The progression is typically linked to two factors:
1. Progression is related to the relationship/kinship link between the parties. The
lowest tax rate generally applies to the children and the spouse, but in some Member States the lowest rate is extended to legal cohabitants.8 As a rule, the closer
the family bond, the lower the tax for any given level of inheritance.
2. Progression is related to the value of the inheritance. The general trend is that the
higher the value of the inheritance, the higher the amount of inheritance tax due.
The effective tax rates are generally much lower than the marginal tax rates. It is
therefore difficult to produce a proper comparison with regard to the effective tax burden in the Member States. The progression makes the effective tax rate case-sensitive
and it would be deceptive simply to compare the different tax rates applied. A comparison should thus be based on the same assumptions about the relationship/kinship
links between the parties and the value of the inheritance.
A comparison is performed on a yearly basis in a study published by AGN International,9 based on the assumption that a married person dies on January 1st, and the
deceased leaves a spouse and two children. A number of other assumptions are made
about the value and character of the asset owned at the time of the death (a house
worth 600 000, 1 000 000 cash, quoted company shares valued at 300 000 and
unquoted company shares valued at 700 000).
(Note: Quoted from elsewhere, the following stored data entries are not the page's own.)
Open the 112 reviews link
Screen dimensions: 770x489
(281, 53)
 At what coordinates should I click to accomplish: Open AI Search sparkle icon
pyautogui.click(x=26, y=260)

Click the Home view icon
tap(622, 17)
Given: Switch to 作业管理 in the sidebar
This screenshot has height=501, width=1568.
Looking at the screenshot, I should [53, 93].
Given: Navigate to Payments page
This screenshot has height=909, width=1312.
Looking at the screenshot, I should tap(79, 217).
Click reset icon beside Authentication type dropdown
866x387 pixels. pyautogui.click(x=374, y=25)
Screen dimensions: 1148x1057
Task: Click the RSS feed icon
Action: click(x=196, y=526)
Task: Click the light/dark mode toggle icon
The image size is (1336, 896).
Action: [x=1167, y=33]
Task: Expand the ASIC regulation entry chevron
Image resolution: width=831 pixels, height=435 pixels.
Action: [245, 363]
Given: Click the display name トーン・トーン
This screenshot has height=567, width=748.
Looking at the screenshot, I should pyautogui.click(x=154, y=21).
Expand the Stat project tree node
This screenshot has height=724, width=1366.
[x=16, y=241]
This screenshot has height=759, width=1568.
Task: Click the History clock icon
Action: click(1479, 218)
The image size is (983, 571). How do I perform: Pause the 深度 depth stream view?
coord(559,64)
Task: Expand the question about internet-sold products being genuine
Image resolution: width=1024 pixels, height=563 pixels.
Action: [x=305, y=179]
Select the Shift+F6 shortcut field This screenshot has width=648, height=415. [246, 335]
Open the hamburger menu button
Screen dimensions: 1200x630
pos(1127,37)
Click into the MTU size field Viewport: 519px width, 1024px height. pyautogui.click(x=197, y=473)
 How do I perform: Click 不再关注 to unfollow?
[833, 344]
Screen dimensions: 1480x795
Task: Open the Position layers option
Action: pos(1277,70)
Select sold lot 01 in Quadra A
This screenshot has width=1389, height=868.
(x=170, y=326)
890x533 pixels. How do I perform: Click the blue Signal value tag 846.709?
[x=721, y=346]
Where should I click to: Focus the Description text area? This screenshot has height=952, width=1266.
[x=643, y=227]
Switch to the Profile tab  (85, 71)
The results for 2013 show substantial differences in the effective tax rate on inheritance. No country abolished inheritance or gift taxes in 2013 whilst approximately
half of the countries surveyed which operate inheritance tax regimes continued to
have an effective tax rate of 0 % in the particular scenario, these being Bulgaria
Czech Republic, Italy, Luxembourg, Poland, Portugal, Romania, Serbia, Slovenia
and Switzerland (which although not an EU Member States has concluded several
Bilateral Agreements with the EU).
According to this AGN study, the highest effective tax rate is 21.9 %, paid in
Belgium.10
It is clear that comparisons based on other assumptions will show a different picture.
In the 10 Member States with neither inheritance nor estate taxes the effective
rate will obviously always be nil. However, for the Member States with inheritance
or estate taxes, it can be expected that the effective rate will generally be higher if
the comparison is performed for siblings or recipients who are not as close to the
deceased as his spouse or a direct lineal (ascendants or descendants) (see Fig. 1).
8 The concept of cohabitants refers generally to non-married partners and to civil partnership. For in-
stance, in Belgium, the civil partnership under article 1476 of the Civil Code is called legal cohabitation
which gives the cohabitant the same exemption as a spouse or children. In some Member States the concept
is extended to all those who were living in the same household as the deceased, e.g. in Croatia.
9 AGN International, Gift and Inheritance Tax, A European Comparison, 2013.
10 However, the applicable tax rates vary according to the region, the heir/beneficiary and the taxable
amount.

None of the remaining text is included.